We sketch the main ingredients of the proof. Since the model admits arbitrarily small values of ρ(A), there are instances where ρ(A) < 1; by virtue of Lemma 1, \({\mathcal{Q}}\) can therefore be constructed and it is not empty. We show that the associated algebra has separability. Since the space of inputs is taken to be uniformly bounded, we may invoke the StoneWeierstrass Theorem^{77} and the claim follows. Full proof and additional details are in Supplementary Note 3.
We note that unlike ESP and FMP, separability depends explicitly on the input encoding. In Supplementary Note 3 we show separability for three different encodings of the input to elements of \(\sigma ({{\bf{x}}}_{k}^{A})\): thermal (n_{th}), squeezing strength (r) and phase of squeezing (φ). It should be pointed out that separability (and hence, universality) could be shown also for first moments encoding in a similar manner.
Controlling performance with input encoding
The here derived Universality Theorem guarantees that for any temporal task, there is a finite set of reservoirs and readouts that can perform it arbitrarily well when combined. Let us now assume a somewhat more practical point of view: we possess a given generic network, and we attempt to succeed in different tasks by training the output function h to minimize the squared error between output o and target output. For simplicity, we will also take inputs to be sequences of real numbers, rather than sequences of vectors—we stress that universality holds for both. Beyond universality of the whole class of Gaussian reservoirs, what is the performance and versatility of a generic one?
First of all, we will address how to single out instances with good memory. As pointed out earlier, memory is provided by the dependency of the reservoir observables on the input sequence. Informally speaking, reservoirs with good memory can reproduce a wide range of functions of the input and, therefore, learn many different tasks. Furthermore, to be useful a reservoir should possess nonlinear memory, since this allows the offloading of nontrivial transformations of the input to the reservoir. Then nonlinear time series processing can be carried out while keeping the readout linear, which simplifies training and reduces the overhead from evaluating the trained function.

[Given material]
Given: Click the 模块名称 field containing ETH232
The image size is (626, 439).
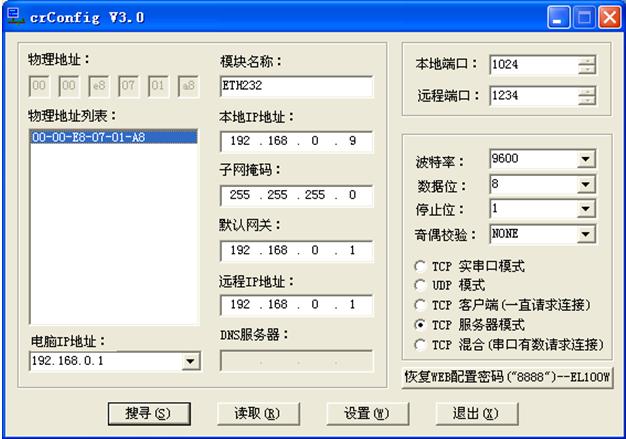Looking at the screenshot, I should (x=295, y=87).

[Jobs]
a) Answer these about the Gaussian reservoir excerpt, marking each answer (i), (ii), (iii):
(i) For which three input encodings is separability shown in Supplementary Note 3?
(ii) What is the output function h trained to minimize?
(iii) What does nonlinear memory allow, according to the excerpt?
b) Please pick up the Gaussian reservoir excerpt after its final sentence and continue it.

[Exercise responses]
a)
(i) Thermal (n_th), squeezing strength (r), and phase of squeezing (φ).
(ii) The squared error between output o and target output.
(iii) It allows the offloading of nontrivial transformations of the input to the reservoir.

b)
Memory is strongly connected to FMP; in fact, a recent general result concerning reservoirs processing discretetime data is that under certain mild conditions, FMP guarantees that the total memory of a reservoir—bounded by the number of linearly independent observables used to form the output—is as large as possible^{71}. Consequently, all instances that satisfy the spectral radius condition of Lemma 1 have maximal memory in this sense. Indeed with Lemma 1 the condition for FMP is straightforward to check. Furthermore, we find that reservoir observables seem to be independent as long as L in Eq. (7) does not have special symmetries—as a matter of fact, numerical evidence suggests a highly symmetric network such as a completely connected network with uniform frequencies and weights never satisfies ρ(A) < 1. Having FMP says nothing about what kind of functions the memory consists of, however.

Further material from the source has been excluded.